Pixel coordinate grounding data:
[Start of Attachment]
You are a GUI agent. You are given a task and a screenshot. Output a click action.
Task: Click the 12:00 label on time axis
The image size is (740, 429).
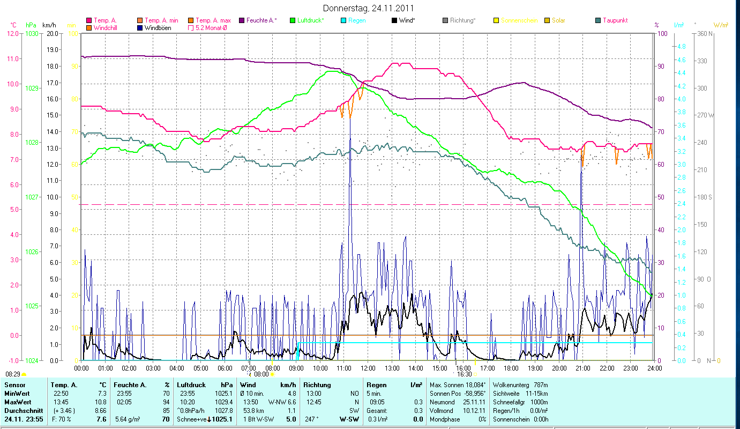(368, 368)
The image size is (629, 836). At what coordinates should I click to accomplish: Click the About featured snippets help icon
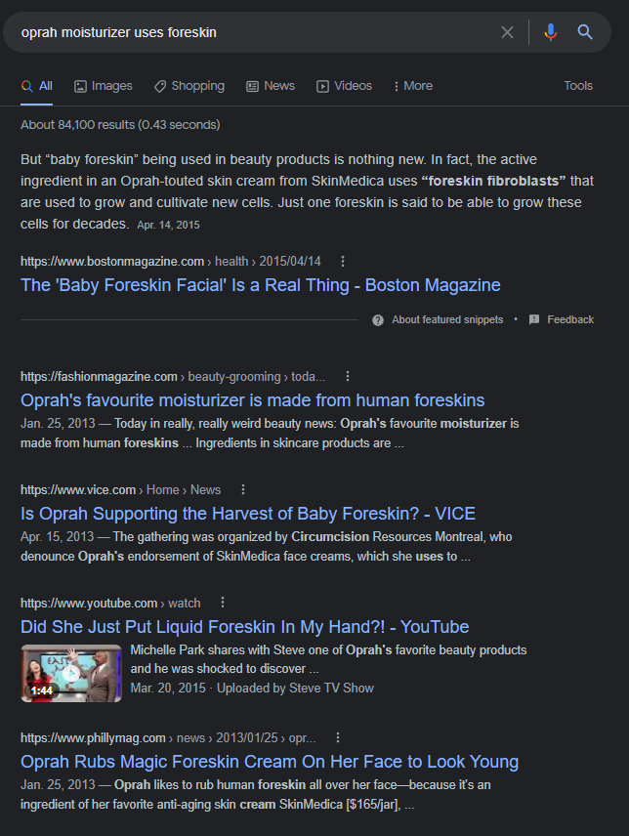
[End of Attachment]
Task directions:
The expected result is every record above, word for word, with no pictures in it.

Response to this exercise:
You are a GUI agent. You are given a task and a screenshot. Output a click action.
Task: Click the 12:00 label on time axis
The image size is (740, 429).
(368, 368)
The image size is (629, 836). At what coordinates should I click to accomplish: Click the About featured snippets help icon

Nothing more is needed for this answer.